Filebeat Azure Module with Intune Diagnostics?

Elastic Stack Beats
,
1

Hi,

We're interested in trying out the Azure module for Filebeat in order to fetch logs from an Azure event hub. The event hub will be fed diagnostics logs from Intune.

If we look at the documentation for the Azure module (https://www.elastic.co/guide/en/beats/filebeat/current/filebeat-module-azure.html) it says that is has support for the following filesets:

  • ActivityLogs
  • signinLogs
  • AuditLogs

However we can see that the diagnostics settings for Intune has the following categories available to send to an Azure event hub:

  • AuditLogs
  • OperationalLogs
  • DeviceComplianceOrg

Does that mean that the Filebeat Azure module only has support for the Auditlogs and not the other two? If so, is there any way that you could recommend that we collect the logs with?

Thanks

2

We managed to use the input Azure event hub (https://www.elastic.co/guide/en/beats/filebeat/current/filebeat-input-azure-eventhub.html) to solve this. However, none of the contents of the events are categorised in ECS fields, like with the existing modules.

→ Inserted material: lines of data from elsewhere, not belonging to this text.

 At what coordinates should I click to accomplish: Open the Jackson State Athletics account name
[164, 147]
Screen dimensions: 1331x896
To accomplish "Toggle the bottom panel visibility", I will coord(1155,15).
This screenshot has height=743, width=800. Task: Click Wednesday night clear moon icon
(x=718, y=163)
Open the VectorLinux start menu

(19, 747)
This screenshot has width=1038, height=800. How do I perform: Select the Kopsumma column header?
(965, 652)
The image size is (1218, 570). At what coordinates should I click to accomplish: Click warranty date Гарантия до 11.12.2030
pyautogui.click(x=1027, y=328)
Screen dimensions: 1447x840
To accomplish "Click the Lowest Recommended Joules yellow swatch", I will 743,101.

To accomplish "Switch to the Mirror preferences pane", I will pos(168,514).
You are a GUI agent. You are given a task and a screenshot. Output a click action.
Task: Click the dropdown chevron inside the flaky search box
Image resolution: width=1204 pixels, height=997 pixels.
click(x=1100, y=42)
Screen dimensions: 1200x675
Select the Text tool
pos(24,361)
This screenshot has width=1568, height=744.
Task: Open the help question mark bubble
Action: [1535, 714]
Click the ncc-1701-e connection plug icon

What do you recommend to use to get the events in fields like in ECS format?

3

hi @victor.nilsson, I suggest having a look at any of the pipelines generated for the other filesets in the azure module like auditlogs and try to build a pipeline for these logs as well, assuming they share the azure platform logs common schema.

4

This topic was automatically closed 28 days after the last reply. New replies are no longer allowed.